# Text provided
# # # # # # #
The iPad Literally Breaks Every Use Case I Had For It - Raphael
http://layeredbyte.com/2010/01/30/the-ipad-literally-breaks-every-use-case-i-had-for-it/

======
archgrove
Well, the browser has tabs (at least, the iPhone Mobile Safari does, so it's
no stretch to think this does as well). The lack of a camera is, I agree,
silly.

Rather than rebut the rest of his "points" directly, I'll focus on
"multitasking". Frankly, the iPhone and iPad _do_ multitask, in the ways that
are important to (most) people. Multitasking in an end user product really
means "I can do more than one thing at once", not "The computer runs many
processes". The iPhone OS currently accomplishes exactly this, via saved
state.

In any well behaved iPhone app, if you quit, the state of the UI and your data
is persisted, so that when you return, it's like you never left. The UI for
this multitasking is a bit clunky - hit "Home" then pick the app - but for
most people, this works fine. There are only two situations when this doesn't
- when the app does something interesting in the background, and when the
"stack" of application interactions collapses - if I click a mailto: link to
open Mail, quitting that doesn't return me to Safari - I have to go there
again manually.

The two cases of "Does something interesting in the background" that really
people want are audio streaming and notification of some event, and they're
real problems. However, Apple's persistently said they're trying to protect
the user experience (stability, battery life etc) by denying background apps.
I've no reason to believe this isn't the case (I'm mean really, what are they
gaining except geek ire by restricting this?). The audio case is annoying and
needs a solution - the notification case is slightly better since push was
rolled out.
# # # # # # #
# What needs to be done
Which two background activities does the forum thread say people really want? Rely only on the forum thread above.

# Raw data
# # # # # # #
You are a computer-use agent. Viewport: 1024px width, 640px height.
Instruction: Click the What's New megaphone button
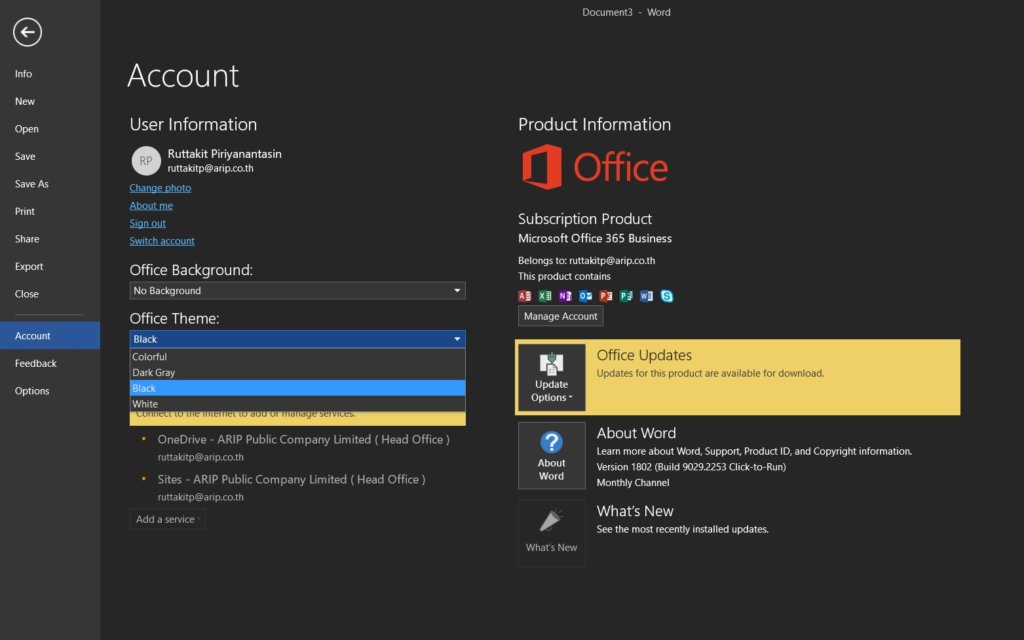[551, 533]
# # # # # # #
# Right answer
Audio streaming and notification of some event.